## What you will do
Answer these questions from the blog excerpt:
1. What was the writer reading on a Pentium tower?
2. The clip of Keanu Reeves discussing NFTs comes from an interview by which outlet?
3. In the chat with Clara about freight companies, which word divided the two of them?

## Excerpt provided
* * * * * * * * *
Benefit for all, via @PicardTips

Thoughts

This is among his best in a while:

Picard morality tip: If one side of a conflict preaches purity of bloodline above communal benefit for all, join the other side.


The word “best”

Thoughts

I was having a chat with Clara about freight companies, like all reasonable partners do on their weekends. I said that I thought a specific one was the best, to which she responded with all the times they’d delayed or missing shipping dates for her.

Both of us were telling the truth, and our opinions were based on the same facts and circumstances. Best was the only word that divided us!

Best is weird. It can be taken as an absolute, such as saying that something is the best it can possibly be, as Clara thought. It could merely describe the best a set offered, like I was saying. Taken to another extreme, it could be the best of a bad bunch, which flatly contradicts the first use. Except when it doesn’t.

This is the best post I could write about it in a few minutes. Or was it?


Keanu Reeves on NFTs

Internet

Speaking of Keanu Reeves, this clip from a Verge interview was spectacular:

Interviewer: They made NFTs for the new movie [..]

Keanu: Strokes beard

Interviewer: When you think about the concept of digital scarcity and things that are, y’know, can’t be copied…

Keanu: That are usually reproduced? Laughs


Benelux has a logo

Thoughts

I caught myself reading Microsoft Bookshelf 96 on my Pentium tower again last week, like a gentleman. The random article of the day talked about Benelux, the customs and economic union between the Low Countries of Belgium, the Netherlands, and Luxembourg. I always thought it was a clever name.

Little did I realise that they have an official logo, which you should see below if your browser supports SVG. Are there any conteporary browsers that still don’t?

Logo of Benelux, from Wikimedia Commons

The dots on the left are an interesting stylised version of the geographic area, and the pallete has at least one colour from each member state. We’ve got:

  • Belgium: 🇧🇪
  • The Netherlands: 🇳🇱
  • Luxembourg: 🇱🇺

I only noticed recently that red is the only colour they have in common, unless you count the Dutch royal blue and Luxembourgish cyan as simply blue. Da Ba De, Da Ba Di.

I reckon it’d look way more awesome typeset in Helvetica though! That said, wouldn’t that make more sense for the arrangement Switzerland has with Liechtenstein?

I’m also only but a typeography and logo enthusiast, but there’s something about a grid of dots that also looks decidedly European. I don’t know why.


The cloud is just someone else’s pager

Internet

This is one of the better retorts to “the cloud is just someone else’s computer” I’ve seen. I saw a few different posts mention it.
* * * * * * * * *
## Extracted data
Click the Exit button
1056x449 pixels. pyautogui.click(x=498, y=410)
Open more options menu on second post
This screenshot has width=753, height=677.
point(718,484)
* * * * * * * * *
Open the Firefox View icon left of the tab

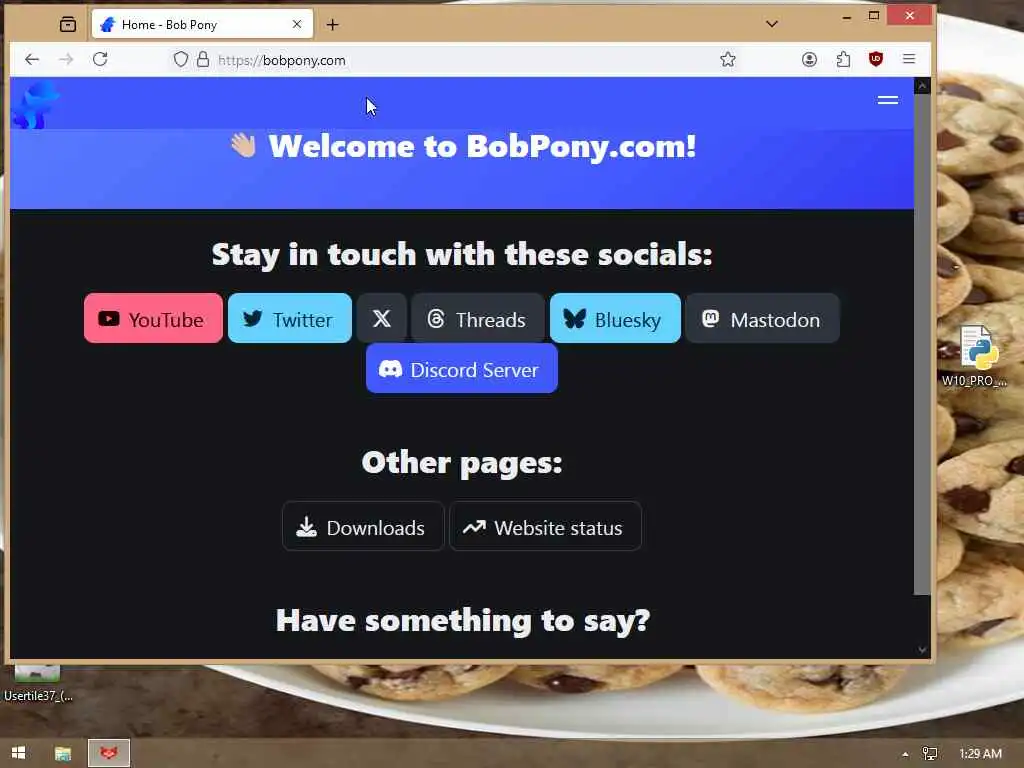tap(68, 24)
* * * * * * * * *
## Answer to this exercise
1. Microsoft Bookshelf 96
2. The Verge
3. "Best"